**Short task**.
Rewrite the stretch of the records from the line containing "Task: Open the Эффекты menu" through the line containing "Enable the 自动继续于", substituting "check box" for "checkbox" and leaving all else unchanged.

»»

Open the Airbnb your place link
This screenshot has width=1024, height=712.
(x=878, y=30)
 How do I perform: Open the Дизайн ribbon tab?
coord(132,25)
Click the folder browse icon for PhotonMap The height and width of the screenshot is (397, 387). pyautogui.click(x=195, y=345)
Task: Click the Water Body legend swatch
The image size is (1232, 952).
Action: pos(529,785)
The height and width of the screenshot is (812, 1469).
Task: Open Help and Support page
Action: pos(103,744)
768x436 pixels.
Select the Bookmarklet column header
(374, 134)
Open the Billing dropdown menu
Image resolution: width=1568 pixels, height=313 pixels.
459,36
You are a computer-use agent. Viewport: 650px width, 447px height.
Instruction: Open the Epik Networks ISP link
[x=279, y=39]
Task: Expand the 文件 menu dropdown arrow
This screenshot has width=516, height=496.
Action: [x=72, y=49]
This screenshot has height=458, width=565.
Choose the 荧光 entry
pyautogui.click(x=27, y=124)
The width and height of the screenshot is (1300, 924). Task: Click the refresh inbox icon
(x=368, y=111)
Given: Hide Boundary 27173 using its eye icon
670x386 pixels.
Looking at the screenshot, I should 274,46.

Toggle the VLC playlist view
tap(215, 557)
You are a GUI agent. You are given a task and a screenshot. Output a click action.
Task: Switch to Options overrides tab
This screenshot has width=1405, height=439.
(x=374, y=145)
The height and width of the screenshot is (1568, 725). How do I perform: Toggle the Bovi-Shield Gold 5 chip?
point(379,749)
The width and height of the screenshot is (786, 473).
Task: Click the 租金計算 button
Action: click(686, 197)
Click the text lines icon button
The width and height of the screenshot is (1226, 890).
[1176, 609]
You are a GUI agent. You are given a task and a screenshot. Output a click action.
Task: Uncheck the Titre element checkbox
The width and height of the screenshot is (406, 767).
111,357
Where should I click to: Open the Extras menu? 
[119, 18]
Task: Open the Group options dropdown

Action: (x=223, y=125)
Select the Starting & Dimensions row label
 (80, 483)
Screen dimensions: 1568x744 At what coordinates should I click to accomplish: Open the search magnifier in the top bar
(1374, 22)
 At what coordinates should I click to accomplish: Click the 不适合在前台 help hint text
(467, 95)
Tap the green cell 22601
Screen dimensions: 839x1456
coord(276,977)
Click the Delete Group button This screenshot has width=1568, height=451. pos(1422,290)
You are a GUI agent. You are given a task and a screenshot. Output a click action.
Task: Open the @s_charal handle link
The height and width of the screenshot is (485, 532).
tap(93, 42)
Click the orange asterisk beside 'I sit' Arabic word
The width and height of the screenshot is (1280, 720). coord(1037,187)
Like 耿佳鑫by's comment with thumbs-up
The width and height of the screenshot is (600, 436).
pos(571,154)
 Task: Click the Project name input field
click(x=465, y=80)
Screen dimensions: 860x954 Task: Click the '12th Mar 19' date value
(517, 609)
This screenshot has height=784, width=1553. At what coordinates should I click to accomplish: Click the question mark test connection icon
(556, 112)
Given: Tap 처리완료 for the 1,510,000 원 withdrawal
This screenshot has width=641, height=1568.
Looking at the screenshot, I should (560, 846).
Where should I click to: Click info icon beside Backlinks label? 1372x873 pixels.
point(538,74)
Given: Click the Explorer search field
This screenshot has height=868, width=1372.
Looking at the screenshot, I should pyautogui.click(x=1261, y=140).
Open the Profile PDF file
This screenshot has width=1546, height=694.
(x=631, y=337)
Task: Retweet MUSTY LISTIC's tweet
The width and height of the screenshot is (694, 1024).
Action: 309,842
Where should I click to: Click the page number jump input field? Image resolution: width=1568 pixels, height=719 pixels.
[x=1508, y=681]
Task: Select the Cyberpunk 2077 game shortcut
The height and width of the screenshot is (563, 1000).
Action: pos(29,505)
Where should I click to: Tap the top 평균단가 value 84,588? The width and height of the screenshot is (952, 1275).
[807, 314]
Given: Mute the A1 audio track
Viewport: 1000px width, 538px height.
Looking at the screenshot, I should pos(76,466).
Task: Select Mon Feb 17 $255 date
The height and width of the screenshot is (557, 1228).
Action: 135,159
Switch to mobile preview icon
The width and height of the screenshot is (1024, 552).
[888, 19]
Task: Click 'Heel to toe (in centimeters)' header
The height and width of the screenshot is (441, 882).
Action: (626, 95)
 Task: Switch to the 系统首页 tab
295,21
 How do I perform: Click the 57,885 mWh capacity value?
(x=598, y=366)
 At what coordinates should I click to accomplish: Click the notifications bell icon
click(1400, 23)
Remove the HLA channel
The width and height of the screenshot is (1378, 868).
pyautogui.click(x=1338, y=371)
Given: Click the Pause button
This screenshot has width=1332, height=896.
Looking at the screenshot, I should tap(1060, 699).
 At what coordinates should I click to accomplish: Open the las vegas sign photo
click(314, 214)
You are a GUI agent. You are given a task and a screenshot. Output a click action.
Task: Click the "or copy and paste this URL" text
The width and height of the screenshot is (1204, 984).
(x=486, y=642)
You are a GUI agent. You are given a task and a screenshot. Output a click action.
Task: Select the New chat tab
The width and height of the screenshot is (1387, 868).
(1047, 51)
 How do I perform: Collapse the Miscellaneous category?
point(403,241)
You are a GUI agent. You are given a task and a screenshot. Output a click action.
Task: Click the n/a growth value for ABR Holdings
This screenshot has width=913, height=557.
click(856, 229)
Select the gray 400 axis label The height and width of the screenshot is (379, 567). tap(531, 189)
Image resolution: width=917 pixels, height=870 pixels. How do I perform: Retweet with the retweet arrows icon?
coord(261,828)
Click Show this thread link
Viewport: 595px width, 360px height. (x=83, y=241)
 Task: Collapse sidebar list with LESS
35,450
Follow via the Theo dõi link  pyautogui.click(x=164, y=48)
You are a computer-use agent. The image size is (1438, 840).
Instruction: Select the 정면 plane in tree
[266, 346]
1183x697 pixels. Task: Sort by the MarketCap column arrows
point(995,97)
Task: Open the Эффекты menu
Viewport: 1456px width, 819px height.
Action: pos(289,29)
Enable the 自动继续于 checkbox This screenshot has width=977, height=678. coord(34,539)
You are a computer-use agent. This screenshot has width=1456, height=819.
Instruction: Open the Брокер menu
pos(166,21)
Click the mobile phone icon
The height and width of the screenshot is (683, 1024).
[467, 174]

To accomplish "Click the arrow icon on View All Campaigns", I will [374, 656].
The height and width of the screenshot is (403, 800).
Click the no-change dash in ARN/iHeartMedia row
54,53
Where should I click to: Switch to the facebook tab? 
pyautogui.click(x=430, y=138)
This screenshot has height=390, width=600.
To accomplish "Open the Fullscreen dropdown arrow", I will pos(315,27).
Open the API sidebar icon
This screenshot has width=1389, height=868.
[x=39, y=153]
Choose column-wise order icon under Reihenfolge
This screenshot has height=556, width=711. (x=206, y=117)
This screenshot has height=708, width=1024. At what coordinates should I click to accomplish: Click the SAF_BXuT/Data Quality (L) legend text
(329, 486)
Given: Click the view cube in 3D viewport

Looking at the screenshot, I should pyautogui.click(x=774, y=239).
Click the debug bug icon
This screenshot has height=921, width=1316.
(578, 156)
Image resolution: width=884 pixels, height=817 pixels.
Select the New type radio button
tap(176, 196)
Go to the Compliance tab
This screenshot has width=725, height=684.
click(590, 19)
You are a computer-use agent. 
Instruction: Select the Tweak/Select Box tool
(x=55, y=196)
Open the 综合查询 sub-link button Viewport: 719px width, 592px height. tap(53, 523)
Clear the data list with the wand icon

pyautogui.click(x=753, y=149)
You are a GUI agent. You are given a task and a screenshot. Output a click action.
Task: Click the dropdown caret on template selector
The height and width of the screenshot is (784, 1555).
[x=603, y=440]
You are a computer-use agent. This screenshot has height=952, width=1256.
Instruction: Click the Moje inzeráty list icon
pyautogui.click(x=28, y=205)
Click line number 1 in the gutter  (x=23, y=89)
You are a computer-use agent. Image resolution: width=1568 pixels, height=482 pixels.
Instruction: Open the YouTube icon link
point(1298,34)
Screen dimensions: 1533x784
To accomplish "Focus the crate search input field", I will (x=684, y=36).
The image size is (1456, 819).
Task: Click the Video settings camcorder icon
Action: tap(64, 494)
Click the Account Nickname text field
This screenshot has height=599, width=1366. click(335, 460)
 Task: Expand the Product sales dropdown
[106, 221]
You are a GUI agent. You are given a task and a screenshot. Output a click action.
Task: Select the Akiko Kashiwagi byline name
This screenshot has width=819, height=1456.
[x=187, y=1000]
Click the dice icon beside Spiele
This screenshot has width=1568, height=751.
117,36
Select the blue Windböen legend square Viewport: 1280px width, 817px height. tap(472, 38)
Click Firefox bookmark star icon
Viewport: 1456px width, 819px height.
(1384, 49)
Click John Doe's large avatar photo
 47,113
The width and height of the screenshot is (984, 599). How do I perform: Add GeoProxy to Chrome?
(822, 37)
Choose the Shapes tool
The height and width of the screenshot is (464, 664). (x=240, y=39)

««

**Response for this exercise**.
Task: Open the Эффекты menu
Viewport: 1456px width, 819px height.
Action: pos(289,29)
Enable the 自动继续于 check box This screenshot has width=977, height=678. coord(34,539)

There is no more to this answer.